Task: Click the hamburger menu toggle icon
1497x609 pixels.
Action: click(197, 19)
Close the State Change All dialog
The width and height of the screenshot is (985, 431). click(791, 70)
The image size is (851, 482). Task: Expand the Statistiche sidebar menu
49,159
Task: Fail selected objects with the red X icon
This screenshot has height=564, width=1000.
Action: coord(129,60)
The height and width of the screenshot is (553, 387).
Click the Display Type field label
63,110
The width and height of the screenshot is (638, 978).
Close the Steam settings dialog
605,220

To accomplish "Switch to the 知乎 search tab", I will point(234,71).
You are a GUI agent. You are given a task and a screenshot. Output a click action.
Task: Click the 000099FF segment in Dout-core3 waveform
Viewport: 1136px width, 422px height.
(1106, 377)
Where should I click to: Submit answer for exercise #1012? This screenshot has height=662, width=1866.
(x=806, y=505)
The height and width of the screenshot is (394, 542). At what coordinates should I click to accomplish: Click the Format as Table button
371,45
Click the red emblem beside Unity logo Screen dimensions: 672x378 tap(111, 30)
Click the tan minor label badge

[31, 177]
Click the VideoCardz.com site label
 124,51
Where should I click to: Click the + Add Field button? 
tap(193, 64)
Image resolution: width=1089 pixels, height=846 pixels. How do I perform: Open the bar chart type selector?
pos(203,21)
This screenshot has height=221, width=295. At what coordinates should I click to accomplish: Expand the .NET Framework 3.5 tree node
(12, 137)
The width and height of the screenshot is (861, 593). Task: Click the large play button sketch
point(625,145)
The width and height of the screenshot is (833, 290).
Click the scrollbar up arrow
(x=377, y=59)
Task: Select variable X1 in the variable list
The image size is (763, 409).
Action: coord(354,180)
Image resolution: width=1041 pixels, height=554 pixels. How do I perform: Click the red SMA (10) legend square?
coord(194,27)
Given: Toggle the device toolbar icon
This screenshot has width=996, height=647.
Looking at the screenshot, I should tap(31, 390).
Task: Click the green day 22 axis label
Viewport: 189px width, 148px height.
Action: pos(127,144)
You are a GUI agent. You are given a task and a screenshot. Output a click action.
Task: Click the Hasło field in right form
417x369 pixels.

○ ○ ○ ○ ○ ○ ○

AIM OF THE TASK -
Send back, unchanged, every line of the records from the one with "Task: Select variable X1 in the variable list" through the last.

TASK ANSWER -
Task: Select variable X1 in the variable list
The image size is (763, 409).
Action: coord(354,180)
Image resolution: width=1041 pixels, height=554 pixels. How do I perform: Click the red SMA (10) legend square?
coord(194,27)
Given: Toggle the device toolbar icon
This screenshot has width=996, height=647.
Looking at the screenshot, I should tap(31, 390).
Task: Click the green day 22 axis label
Viewport: 189px width, 148px height.
Action: pos(127,144)
You are a GUI agent. You are given a task and a screenshot. Output a click action.
Task: Click the Hasło field in right form
417x369 pixels.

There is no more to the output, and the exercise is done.